The lawsuit, filed in the U.S. District Court for the Eastern District of Kentucky in Frankfort, came in response to President Joe Biden's issuance of executive orders in September requiring all executive branch employees and federal contractors to be vaccinated by Dec. 8 with "minimal exceptions."
The lawsuit is not aimed at the administration's just-released rule on COVID-19 vaccine-or-testing mandates for workers at companies having more than 100 employees, although Slatery is widely expected to file suit later challenging that requirement as well.
Slatery's fellow Republicans in the General Assembly last week passed a series of bills pushing back on COVID-19 vaccine mandates and mask requirements. Republican Gov. Bill Lee has yet to act on the measures. There was also a resolution passed urging Slatery to sue over the new administration rule for employers.
In their 50-page complaint filed over vaccine mandates for executive branch workers and government contractors, Slatery, Kentucky Attorney General Daniel Cameron and Ohio Attorney General Dave Yost charge the Biden administration's mandatory requirement is "unlawful and unconstitutional."
"Unless we intervene, federal contractors in Tennessee will be forced to make sense of the mandate's many inconsistencies that require their entire workforce be vaccinated or face potential blacklisting and loss of future federal contracts," Slatery said in an accompanying news release. "That is simply unworkable and this lawsuit seeks to stop it."
Rep. Yusuf Hakeem, D-Chattanooga, took issue with Slatery's assertions.
"I would suppose that it's asking too much to take the partisan politics out of saving lives for our citizens and maintaining the upward mobility of our economy in the state of Tennessee," Hakeem said Thursday evening in a telephone interview.
"All businesses where citizens frequent and for employees, it's in their best interest to be vaccinated and where appropriate to wear a mask. When we talk about overreach and things of that nature, in my view that is the position that Attorney General Slatery and others are taking. It's a matter of overreach to override what's in the best interest of our state."
The attorneys general argue in their suit that because federal contractors account for about one-fifth of the nation's workforce, contractors "will likely lose significant numbers of employees.
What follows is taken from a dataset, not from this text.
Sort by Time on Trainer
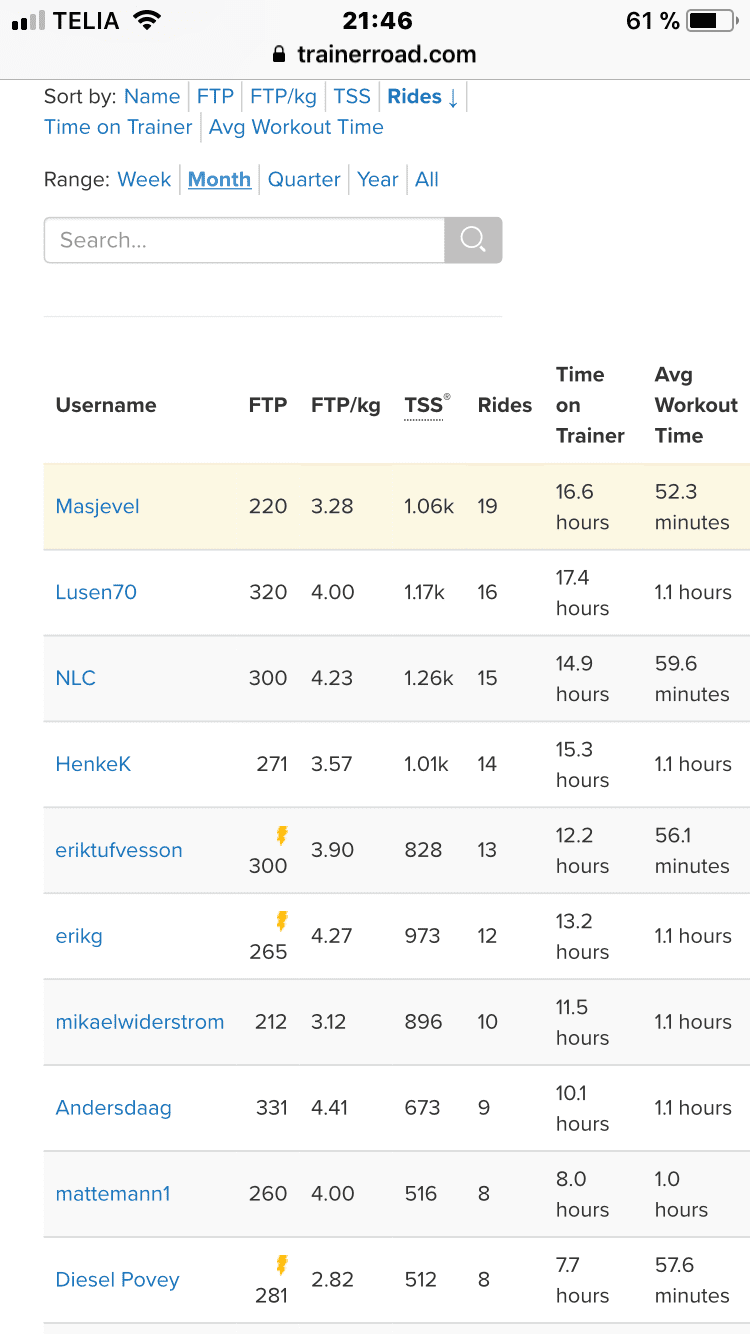This screenshot has width=750, height=1334. click(118, 127)
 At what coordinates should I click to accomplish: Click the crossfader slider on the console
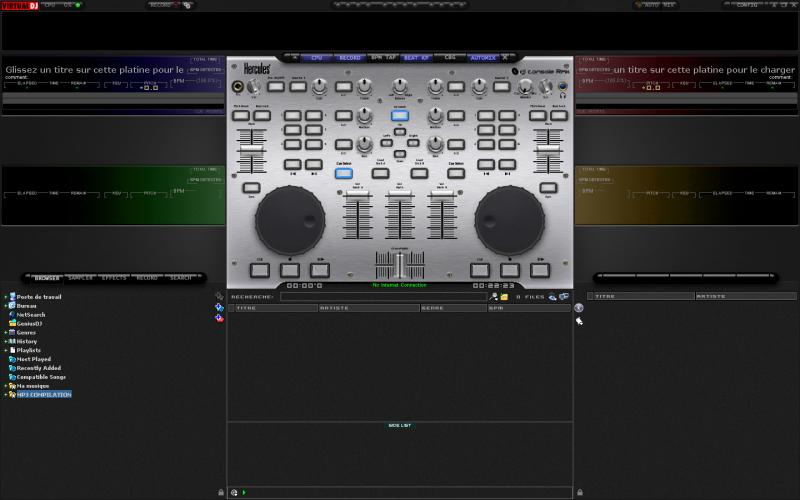pyautogui.click(x=400, y=265)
It is entirely predictable, therefore, that the mandate will exacerbate current supply chain issues."
Slatery, Cameron and Yost also said in the filing that because the mandate "claims to preempt all contrary state law," it injures the plaintiff states' interests to "set their own laws regarding workplace issues that would otherwise apply to contractors within the states' borders."
The attorneys general argue the mandate is unconstitutional because Congress didn't give Biden authority to issue such a broad mandate, writing that "the imposed mandates are unconstitutional because Congress did not articulate a clear principle by legislative act that directs the executive to take sweeping action that infringes on state and individual rights."
In response, Hakeem said "in my view [Slatery and GOP colleagues] are putting politics above the health and safety of our citizens and threatening the econoy of our state with actions like this."
Biden's Sept. 9 order on federal employees and federal contract workers does have exemptions for workers who cite medical or religious reasons, according to GovernmentExecutive.com.